Open Access News

News from the open access movement


Sunday, April 15, 2007

Two by Gavin Yamey

Gavin Yamey, a senior editor at PLoS Medicine, recently gave two talks on OA at Harvard.  From his description at the PLoS blog:

The first invitation came from the François-Xavier Bagnoud Center for Health and Human Rights, based at Harvard School of Public Health....My talk was called "Excluding the poor from accessing the biomedical literature: a rights violation that impedes global health." The school has now posted a video on its website.

In this talk, I discussed several longstanding and recent international declarations that enshrine access to scientific and medical knowledge as a human right.

There are two major ways in which these declarations frame the right to access knowledge. Several global, regional, and national declarations confirm that all people should have the right to seek and access knowledge without political barriers. In other words, knowledge should be “free”, where free has the same meaning as “free speech” (i.e. freedom from political barriers).

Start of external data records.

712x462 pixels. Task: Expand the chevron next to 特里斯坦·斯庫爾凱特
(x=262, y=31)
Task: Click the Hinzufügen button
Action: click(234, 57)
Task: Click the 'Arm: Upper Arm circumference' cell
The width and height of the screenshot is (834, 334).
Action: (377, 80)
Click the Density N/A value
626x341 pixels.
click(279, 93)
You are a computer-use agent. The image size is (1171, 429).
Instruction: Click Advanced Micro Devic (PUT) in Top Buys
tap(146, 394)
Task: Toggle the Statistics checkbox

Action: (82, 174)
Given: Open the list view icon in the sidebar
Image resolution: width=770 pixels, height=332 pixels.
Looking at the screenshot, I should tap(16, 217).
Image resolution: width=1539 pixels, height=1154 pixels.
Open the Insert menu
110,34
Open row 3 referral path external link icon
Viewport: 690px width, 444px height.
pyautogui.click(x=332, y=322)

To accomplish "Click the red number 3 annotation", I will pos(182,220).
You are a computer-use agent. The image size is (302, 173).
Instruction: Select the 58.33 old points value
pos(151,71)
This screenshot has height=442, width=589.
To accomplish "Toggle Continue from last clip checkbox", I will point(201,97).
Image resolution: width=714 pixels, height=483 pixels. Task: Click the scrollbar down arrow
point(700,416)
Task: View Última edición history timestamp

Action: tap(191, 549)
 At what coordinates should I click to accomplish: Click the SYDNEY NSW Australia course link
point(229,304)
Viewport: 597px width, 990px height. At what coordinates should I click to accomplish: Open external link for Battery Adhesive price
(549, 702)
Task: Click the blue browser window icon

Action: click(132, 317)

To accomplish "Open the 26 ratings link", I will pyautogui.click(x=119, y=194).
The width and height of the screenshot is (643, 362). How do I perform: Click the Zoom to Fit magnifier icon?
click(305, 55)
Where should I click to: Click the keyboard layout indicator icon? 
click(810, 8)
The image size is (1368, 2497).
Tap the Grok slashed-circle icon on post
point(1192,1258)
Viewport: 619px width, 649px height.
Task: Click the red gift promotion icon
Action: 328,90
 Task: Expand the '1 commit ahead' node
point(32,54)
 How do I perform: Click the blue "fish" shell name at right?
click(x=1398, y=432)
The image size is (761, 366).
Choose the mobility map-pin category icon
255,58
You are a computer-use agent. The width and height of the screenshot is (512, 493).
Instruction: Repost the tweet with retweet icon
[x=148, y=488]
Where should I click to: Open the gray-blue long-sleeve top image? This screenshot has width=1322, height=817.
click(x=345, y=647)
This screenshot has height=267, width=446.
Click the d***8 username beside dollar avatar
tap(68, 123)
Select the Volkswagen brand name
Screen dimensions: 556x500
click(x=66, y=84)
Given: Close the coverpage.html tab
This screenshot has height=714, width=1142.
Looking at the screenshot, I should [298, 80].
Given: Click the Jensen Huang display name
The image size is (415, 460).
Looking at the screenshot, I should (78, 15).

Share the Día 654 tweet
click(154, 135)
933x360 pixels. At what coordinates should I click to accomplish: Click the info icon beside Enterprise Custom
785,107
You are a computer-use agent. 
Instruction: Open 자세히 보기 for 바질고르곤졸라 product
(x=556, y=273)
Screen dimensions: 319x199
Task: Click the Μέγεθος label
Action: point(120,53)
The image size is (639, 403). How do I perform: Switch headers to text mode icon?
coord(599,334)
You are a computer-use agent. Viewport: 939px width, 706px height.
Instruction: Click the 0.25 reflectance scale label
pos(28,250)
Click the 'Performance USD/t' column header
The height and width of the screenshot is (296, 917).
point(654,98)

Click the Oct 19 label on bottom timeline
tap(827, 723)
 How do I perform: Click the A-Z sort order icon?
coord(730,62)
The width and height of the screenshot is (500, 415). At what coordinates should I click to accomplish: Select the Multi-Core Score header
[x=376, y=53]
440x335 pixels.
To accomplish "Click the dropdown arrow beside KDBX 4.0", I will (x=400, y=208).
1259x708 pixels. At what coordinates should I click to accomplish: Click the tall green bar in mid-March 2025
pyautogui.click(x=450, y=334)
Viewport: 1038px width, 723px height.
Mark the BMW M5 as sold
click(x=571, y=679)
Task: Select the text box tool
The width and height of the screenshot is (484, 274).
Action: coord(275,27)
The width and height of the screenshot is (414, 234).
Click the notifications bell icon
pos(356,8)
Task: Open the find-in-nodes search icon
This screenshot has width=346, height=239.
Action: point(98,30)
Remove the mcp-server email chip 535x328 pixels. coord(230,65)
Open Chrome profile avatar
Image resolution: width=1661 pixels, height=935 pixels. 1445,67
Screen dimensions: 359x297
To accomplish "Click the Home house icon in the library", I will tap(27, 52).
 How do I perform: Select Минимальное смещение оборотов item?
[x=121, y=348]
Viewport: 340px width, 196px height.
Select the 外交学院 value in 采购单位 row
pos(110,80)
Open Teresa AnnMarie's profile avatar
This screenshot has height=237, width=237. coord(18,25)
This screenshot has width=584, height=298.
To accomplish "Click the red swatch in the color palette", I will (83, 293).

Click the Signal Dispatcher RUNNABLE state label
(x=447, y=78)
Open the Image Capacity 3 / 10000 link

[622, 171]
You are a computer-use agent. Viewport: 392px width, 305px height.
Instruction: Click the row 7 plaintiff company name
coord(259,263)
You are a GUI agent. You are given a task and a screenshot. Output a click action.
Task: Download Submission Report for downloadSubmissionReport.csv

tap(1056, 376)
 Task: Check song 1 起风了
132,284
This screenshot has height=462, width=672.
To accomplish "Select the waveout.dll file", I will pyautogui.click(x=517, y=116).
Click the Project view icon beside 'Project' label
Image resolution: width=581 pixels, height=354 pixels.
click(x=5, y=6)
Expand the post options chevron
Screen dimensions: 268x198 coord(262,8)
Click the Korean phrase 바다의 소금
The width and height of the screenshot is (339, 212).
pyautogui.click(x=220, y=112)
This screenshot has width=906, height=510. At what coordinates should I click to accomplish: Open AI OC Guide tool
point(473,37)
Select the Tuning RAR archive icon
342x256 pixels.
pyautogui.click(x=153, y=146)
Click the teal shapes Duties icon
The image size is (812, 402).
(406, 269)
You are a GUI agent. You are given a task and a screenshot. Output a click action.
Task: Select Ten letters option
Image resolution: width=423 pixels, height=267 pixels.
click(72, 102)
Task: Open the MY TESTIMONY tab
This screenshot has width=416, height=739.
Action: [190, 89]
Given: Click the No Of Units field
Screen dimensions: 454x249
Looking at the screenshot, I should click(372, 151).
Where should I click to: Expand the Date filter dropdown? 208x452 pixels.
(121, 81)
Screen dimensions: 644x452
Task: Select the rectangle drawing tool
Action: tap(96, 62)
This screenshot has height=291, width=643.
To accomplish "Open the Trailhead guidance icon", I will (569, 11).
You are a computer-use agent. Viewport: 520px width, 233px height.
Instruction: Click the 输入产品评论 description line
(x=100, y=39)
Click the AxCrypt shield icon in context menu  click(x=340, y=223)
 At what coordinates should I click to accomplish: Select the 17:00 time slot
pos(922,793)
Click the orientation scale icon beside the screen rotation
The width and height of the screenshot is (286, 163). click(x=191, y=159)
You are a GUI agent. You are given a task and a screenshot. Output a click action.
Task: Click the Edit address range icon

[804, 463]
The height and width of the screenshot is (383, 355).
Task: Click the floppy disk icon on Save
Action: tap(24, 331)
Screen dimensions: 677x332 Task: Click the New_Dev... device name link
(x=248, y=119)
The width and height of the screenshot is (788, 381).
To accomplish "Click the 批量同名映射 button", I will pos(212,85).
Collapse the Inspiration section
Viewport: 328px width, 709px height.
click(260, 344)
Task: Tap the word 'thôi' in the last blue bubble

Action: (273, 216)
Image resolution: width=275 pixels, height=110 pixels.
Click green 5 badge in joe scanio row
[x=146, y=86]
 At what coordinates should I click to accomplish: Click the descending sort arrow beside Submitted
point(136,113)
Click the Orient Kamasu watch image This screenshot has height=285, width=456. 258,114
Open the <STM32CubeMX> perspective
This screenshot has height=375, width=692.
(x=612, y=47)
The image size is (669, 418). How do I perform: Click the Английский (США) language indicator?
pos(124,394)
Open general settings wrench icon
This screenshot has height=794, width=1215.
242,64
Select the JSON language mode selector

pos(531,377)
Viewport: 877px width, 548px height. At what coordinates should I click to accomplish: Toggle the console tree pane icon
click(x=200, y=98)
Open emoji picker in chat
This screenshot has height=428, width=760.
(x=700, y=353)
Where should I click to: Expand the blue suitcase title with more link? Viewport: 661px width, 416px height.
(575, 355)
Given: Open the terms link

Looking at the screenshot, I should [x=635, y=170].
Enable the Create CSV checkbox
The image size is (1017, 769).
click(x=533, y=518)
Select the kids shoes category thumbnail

But having the political freedom to access a scientific or medical research paper is meaningless if the cost to download it puts it out of the reach of most of society. And so a series of more recent international charters and treaties enshrine the right of people to read research results without economic barriers.

The second invitation came from the Berkman Center for Internet and Society at Harvard Law School. I called this talk "Open access to the biomedical literature: what are the lessons for the social sciences & humanities?" An audio podcast is now available....

At the Berkman Center, I discussed some of the reasons for this slow uptake [of OA in the social sciences and humanities], and also gave some beacons of hope, such as the Creative Commons Open Access Law Program, which now has 34 law journals on board, and Open Humanities Press, a "new international initiative being launched by academics, journal editors and librarians to promote the adoption of open access publishing in the humanities."

Social science journals have a huge amount to gain from adopting open access models. But don’t just take it from me—take it from Heidi Bond, Executive Articles Editor at the Michigan Law Review, one of the signatories to the Creative Commons Open Access Law Program. In the press release announcing the program, she said: “Open access policies make for happier authors and better scholarship. After all, law review articles are like software: they’re best when they’re free for others to learn from and build on.”